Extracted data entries
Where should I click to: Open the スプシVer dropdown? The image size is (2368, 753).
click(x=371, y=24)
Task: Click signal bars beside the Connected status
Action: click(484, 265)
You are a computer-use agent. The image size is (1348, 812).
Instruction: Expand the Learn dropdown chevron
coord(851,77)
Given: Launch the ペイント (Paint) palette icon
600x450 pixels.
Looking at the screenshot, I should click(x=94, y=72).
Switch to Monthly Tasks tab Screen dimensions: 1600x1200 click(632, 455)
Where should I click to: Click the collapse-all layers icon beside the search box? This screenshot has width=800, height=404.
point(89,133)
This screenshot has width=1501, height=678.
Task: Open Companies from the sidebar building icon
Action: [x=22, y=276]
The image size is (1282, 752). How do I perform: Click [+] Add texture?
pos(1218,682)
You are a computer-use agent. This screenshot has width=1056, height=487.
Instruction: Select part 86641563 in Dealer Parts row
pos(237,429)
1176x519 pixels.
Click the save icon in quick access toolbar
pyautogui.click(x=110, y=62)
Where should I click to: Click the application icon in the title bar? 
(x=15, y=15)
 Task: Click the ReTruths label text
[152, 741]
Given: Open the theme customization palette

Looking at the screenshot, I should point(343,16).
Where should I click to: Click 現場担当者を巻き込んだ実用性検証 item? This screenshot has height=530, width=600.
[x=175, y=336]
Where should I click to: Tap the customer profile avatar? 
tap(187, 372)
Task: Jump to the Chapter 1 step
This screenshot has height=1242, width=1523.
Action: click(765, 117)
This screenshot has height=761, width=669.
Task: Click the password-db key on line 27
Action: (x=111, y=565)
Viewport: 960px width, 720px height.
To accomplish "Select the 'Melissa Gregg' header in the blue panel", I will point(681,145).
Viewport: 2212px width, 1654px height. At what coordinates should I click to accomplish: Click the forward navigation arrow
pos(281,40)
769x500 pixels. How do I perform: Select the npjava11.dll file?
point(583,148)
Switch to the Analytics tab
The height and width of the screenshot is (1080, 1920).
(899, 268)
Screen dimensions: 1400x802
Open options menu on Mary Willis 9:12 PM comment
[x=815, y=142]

» **YOUR TASK**: From the line with "Viewport: 2212px width, 1654px" through the final line of the records, return each line exactly. Leave out the rest.

» **RESULT OF THE EXERCISE**:
Viewport: 2212px width, 1654px height. At what coordinates should I click to accomplish: Click the forward navigation arrow
pos(281,40)
769x500 pixels. How do I perform: Select the npjava11.dll file?
point(583,148)
Switch to the Analytics tab
The height and width of the screenshot is (1080, 1920).
(899, 268)
Screen dimensions: 1400x802
Open options menu on Mary Willis 9:12 PM comment
[x=815, y=142]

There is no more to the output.